# [Brano]
Como, 24 agosto 2013 - Anche la fantasia ha le sue classifiche e mostri ed eroi non sfuggono alla regola. C’è Nessie a Loch Ness in Scozia che milita di sicuro in serie A, per bravura degli abitanti che della zona che hanno trasformato la leggenda del mostro del lago in un vero e proprio business, capace di attirare ogni anno milioni di visitatori da tutto il mondo. Anche il Lario ha il suo mostro, in formato ridotto, il Lariosauro relegato tra le curiosità e gli studi della criptozoologia, quella branchia della zoologia che studia gli animali misteriosi e sconosciuti.

A restituirgli un po’ di fama ci ha pensato, in questi giorni, Carlo Lucarelli, il noto scrittore di gialli e conduttore tv che nel suo ultimo libro, «Strane storie» edito da Skira, dedicato ai misteri del mondo, riscopre la storia di questo mostro dimenticato accostandola a quella del più fortunato parente scozzese. «Dicono che ce ne sia uno anche dalle nostre parti in Italia – racconta lo scrittore bolognese – una specie di Nessie che molti chiamano Larrie perché sta nel lago di Como, il lago lariano appunto dal quale prende il nome Lariosauro».

# [Dati forniti]
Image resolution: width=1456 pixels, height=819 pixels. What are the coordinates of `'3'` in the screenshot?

==

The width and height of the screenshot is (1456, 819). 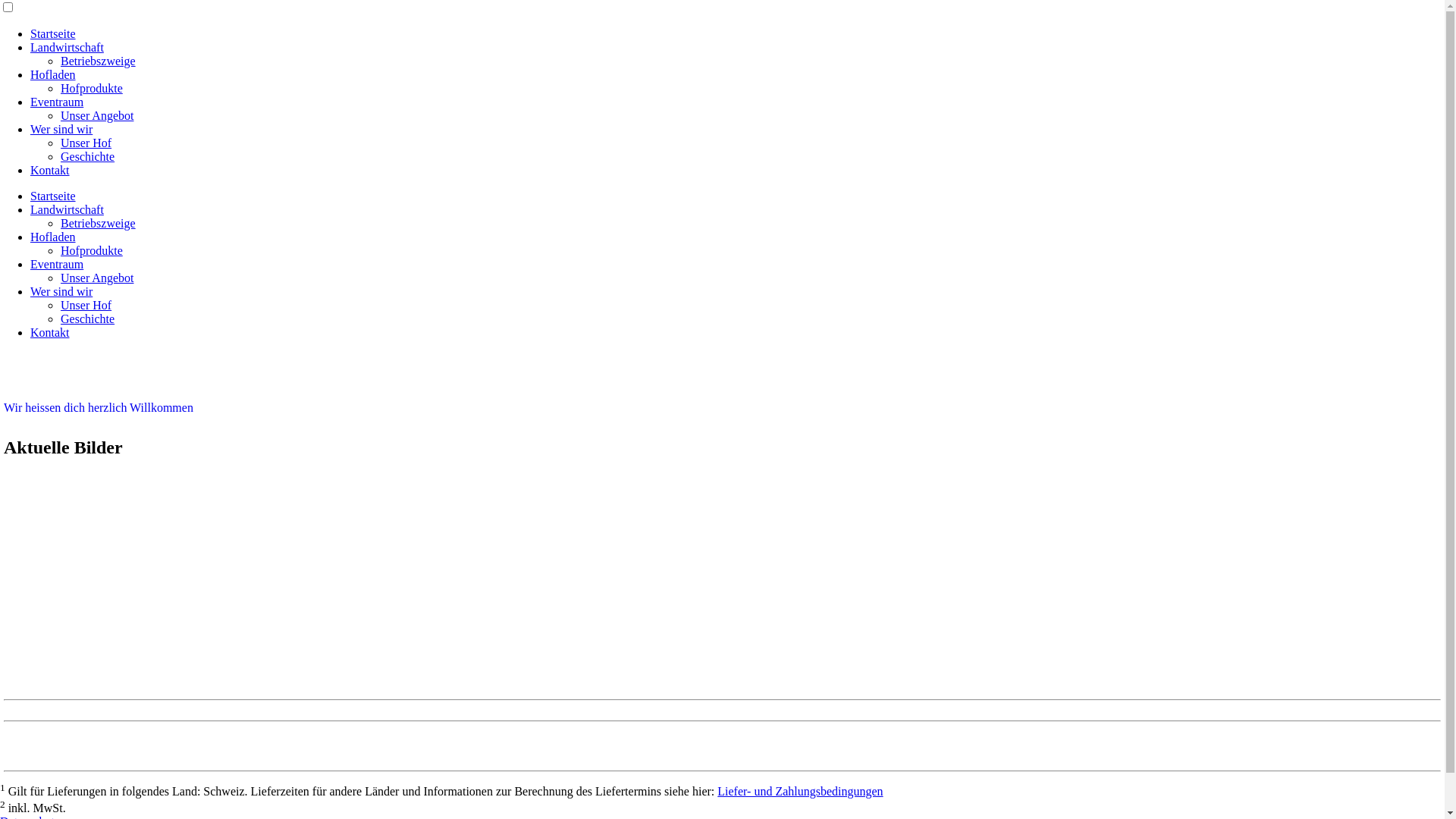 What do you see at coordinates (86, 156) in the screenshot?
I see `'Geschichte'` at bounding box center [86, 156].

# [Da svolgere]
Secondo il brano sul Lariosauro, con quale nome molti chiamano il mostro del lago di Como? Le righe non hanno alcun legame con il brano.

# [Soluzione]
Larrie.